In a report released Friday, Gartner Dataquest vice-president of IT services worldwide group Eric Rocco called IT industry support services “relatively recession proof,” noting that corporate users still need support for technology they have already purchased, despite slowing economic conditions that make new purchases prohibitive.
A survey of 250 organizations conducted by the research company revealed that 52 per cent of respondents expected to increase their spending on external hardware support services between 2001 and 2003, whereas 63 per cent of respondents expected to notch up spending on external software support services over the same period.
In terms of budgets, the average two-year increase in hardware support spending was 28 per cent, with an average 27 per cent increase slated for external software support. Just 13 per cent of surveyed companies said that they expect to decrease their spending on external hardware support, and five per cent said that they would shave spending on software support.
All this is good news for infrastructure support providers, Dataquest analysts said, who can expect to see continued growth in coming years.
The survey uncovered particularly auspicious opportunities for hardware manufacturers, who were the most popular sources of support. Thirty percent of respondents said that the most important support services to them were in the workgroup/LAN area, whereas 47 per cent said that storage device support topped their lists. The most important support attribute to hardware support users was a single point-of-contact, the report states.
Internet-based services also proved to be a popular sector, with 70 per cent of 177 respondents saying that they had used the services. This, said Dataquest analysts, shows that the money vendors invested in Web-based services was well spent. However, survey respondents said that they received satisfactory answers for their online inquiries only 52 per cent of the time.

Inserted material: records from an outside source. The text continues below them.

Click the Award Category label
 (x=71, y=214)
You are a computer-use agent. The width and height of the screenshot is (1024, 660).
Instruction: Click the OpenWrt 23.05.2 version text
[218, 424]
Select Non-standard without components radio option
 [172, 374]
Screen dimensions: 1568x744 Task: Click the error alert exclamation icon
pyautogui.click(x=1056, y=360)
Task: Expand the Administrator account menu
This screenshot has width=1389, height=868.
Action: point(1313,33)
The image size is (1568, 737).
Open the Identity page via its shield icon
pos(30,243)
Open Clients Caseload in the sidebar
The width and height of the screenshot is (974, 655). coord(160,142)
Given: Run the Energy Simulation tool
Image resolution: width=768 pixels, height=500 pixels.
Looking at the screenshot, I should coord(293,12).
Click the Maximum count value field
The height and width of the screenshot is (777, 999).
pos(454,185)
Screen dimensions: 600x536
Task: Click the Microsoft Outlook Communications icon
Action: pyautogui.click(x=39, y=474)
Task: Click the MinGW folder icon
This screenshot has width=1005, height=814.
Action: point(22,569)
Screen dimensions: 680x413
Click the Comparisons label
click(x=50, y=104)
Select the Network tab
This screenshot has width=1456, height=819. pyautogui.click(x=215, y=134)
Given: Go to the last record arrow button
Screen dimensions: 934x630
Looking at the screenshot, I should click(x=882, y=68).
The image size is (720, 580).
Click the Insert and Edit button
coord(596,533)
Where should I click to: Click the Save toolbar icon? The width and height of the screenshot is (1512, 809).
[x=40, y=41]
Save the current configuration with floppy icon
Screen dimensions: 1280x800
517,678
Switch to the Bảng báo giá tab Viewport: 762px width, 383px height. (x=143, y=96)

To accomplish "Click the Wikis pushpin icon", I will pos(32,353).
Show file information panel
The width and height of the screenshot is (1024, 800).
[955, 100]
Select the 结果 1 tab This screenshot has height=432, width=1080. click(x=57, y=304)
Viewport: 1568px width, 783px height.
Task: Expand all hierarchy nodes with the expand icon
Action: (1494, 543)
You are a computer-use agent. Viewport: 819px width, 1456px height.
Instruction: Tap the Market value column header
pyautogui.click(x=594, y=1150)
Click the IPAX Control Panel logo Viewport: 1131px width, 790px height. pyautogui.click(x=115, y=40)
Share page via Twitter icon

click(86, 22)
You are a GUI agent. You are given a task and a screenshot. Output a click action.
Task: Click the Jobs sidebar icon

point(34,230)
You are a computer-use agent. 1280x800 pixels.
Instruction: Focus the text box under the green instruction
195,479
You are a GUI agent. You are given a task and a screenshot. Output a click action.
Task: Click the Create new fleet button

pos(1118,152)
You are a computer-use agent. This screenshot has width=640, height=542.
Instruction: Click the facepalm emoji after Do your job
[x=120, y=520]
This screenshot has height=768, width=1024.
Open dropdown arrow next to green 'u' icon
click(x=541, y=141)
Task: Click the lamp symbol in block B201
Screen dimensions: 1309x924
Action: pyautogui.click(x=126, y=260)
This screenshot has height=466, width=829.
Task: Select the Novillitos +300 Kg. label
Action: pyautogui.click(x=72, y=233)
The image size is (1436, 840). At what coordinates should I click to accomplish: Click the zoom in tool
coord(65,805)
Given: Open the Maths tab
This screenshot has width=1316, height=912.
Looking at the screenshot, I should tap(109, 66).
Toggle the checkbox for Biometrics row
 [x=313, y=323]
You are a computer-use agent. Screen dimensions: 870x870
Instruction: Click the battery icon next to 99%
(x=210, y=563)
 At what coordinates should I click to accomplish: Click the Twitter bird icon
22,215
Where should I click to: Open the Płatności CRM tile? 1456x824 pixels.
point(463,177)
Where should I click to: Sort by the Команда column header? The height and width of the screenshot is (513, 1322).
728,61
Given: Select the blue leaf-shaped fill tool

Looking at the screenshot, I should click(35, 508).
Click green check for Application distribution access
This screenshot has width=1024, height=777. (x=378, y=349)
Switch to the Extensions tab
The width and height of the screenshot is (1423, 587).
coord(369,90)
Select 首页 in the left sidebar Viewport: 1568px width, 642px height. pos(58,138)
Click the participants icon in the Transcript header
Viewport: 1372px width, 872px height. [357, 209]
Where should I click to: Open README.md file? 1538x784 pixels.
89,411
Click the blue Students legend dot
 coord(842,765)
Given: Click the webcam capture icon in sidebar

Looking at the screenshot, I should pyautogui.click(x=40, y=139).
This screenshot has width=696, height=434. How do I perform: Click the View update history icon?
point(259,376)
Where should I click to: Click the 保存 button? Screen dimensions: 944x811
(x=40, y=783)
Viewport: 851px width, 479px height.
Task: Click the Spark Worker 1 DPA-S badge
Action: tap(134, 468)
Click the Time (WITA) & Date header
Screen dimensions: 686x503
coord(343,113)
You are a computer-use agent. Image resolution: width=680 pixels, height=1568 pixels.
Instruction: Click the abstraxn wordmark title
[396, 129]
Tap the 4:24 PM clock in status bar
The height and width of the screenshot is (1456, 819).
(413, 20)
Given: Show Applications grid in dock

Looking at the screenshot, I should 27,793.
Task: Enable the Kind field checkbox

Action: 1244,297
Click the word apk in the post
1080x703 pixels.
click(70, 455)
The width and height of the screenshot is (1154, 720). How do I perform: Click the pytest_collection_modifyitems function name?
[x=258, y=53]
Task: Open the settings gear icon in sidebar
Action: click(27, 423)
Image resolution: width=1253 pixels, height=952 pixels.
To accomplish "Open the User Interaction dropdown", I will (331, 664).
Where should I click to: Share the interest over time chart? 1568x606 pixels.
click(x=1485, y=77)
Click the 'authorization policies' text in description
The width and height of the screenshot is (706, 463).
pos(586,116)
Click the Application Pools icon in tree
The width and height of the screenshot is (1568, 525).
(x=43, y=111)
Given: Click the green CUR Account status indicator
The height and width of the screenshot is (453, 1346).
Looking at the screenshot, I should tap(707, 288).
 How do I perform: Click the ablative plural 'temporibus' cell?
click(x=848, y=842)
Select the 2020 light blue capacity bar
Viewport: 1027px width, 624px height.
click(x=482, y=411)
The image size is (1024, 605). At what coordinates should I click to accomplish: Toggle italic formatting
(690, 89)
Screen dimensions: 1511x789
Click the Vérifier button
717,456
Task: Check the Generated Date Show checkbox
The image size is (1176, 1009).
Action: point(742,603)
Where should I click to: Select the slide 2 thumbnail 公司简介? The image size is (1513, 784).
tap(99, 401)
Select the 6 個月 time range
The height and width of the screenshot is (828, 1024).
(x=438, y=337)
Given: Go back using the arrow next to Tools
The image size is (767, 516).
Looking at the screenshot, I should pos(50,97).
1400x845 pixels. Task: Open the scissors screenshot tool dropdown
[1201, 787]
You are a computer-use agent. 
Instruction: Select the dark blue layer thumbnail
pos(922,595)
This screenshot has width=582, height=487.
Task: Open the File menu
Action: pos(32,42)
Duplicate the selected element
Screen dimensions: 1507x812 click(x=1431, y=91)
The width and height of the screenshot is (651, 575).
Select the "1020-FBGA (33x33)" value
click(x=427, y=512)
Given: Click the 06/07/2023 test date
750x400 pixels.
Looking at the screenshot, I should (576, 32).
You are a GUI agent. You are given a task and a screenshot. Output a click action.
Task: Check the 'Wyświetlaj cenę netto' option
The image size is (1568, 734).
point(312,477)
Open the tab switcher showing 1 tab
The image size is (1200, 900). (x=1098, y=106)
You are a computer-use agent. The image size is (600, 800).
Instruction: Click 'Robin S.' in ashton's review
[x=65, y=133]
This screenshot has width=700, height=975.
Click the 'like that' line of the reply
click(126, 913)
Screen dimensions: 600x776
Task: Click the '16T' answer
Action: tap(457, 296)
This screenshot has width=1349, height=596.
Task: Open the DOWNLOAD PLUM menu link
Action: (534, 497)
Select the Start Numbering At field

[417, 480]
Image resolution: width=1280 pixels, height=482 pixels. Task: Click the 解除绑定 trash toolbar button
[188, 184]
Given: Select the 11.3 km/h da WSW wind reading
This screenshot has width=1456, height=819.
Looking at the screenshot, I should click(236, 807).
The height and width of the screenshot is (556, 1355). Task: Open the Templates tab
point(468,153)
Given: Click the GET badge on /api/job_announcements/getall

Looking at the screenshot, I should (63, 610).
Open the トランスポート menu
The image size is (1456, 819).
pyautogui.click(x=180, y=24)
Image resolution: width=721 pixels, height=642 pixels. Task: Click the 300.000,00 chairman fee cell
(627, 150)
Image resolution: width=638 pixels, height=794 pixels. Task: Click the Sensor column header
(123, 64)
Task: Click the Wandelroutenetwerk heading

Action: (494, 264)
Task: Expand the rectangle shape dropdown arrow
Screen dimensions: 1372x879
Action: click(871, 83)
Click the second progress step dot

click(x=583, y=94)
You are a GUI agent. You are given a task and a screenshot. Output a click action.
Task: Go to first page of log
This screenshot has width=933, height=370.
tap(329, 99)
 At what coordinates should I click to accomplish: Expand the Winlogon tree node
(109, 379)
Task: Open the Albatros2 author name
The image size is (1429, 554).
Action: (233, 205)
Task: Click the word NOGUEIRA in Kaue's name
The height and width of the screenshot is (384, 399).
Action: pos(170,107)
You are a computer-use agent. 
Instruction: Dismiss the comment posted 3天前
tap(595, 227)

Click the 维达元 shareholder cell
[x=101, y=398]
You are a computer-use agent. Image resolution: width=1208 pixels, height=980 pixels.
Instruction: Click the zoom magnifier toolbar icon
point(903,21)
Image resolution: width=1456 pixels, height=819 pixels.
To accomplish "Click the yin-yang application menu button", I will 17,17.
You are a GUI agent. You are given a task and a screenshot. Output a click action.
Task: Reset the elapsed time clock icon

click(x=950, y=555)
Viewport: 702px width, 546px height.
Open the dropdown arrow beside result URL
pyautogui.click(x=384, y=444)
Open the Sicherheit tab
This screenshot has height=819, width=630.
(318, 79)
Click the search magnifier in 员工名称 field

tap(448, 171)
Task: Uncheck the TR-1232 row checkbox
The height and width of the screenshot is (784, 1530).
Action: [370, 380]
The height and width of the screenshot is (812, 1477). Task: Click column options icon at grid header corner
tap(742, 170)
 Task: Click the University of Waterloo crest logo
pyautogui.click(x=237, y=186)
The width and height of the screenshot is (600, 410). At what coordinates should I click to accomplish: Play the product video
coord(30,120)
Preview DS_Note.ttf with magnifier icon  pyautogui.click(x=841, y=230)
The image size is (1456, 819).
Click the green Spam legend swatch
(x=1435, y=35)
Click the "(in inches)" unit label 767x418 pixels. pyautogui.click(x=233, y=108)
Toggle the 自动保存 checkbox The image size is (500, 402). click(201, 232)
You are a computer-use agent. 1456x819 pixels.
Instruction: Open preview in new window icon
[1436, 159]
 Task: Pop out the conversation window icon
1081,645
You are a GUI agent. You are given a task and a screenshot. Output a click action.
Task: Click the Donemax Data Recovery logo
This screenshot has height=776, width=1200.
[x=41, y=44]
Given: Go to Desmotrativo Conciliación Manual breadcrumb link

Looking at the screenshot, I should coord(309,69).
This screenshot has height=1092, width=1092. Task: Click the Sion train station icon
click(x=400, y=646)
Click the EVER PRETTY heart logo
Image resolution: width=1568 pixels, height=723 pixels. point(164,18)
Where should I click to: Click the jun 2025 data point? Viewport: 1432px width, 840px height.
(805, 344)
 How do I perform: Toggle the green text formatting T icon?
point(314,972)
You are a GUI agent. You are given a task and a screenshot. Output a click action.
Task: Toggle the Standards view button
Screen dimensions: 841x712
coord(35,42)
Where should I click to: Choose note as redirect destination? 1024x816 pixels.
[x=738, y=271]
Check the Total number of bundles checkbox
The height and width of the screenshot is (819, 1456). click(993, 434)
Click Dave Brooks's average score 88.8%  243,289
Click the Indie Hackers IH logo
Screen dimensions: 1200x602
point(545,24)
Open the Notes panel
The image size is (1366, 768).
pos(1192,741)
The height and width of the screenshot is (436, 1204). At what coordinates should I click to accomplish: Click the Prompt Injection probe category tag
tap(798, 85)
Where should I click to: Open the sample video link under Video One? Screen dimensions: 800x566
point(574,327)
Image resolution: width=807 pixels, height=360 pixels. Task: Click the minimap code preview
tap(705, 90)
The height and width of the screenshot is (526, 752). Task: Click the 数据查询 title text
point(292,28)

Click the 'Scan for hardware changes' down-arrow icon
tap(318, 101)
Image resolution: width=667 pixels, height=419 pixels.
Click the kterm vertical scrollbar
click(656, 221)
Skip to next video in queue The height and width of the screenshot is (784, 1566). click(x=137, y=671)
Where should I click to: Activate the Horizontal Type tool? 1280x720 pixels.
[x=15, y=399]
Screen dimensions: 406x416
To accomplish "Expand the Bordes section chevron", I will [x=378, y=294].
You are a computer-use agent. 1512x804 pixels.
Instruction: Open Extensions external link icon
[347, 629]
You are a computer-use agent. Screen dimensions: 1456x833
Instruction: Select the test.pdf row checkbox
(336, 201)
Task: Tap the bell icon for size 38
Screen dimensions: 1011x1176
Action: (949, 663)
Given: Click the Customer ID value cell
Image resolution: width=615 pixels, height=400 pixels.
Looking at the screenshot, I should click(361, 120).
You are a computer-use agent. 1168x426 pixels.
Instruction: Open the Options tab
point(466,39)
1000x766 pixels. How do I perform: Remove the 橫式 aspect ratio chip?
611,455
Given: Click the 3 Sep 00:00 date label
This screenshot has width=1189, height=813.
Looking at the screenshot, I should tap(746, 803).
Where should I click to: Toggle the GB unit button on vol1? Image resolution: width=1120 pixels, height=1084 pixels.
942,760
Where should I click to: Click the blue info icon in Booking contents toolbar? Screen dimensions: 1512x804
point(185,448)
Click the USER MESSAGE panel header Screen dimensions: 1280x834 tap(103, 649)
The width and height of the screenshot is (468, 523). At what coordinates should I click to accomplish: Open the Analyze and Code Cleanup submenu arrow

This is number is too low, analysts said. One way to improve online service is for companies to train their customer service representatives to promote Web site use as well as teach customers how to use the online services, Gartner Dataquest senior analyst of IT services worldwide group Bob Igou said in a release.
Meanwhile, in related news, International Data Corp. (IDC) reported that worldwide IT spending between 2001 and 2003 could be US$150 billion lower than earlier forecasts if the U.S. economic slowdown spreads to Europe [see story – IDC: Global IT sales could be lower than forecast].
That scenario is becoming more likely as new economic data points to a more severe economic downturn in Western Europe, IDC said. This could lead to $50 billion less in demand for IT products and services from European customers, adding to the expected $100 billion shortfall in the rest of the world.
IDC currently predicts 11 per cent growth for the European IT market this year. But if the worst economic predictions turn out to be true, that growth may drop to as low as 7.9 per cent, IDC said.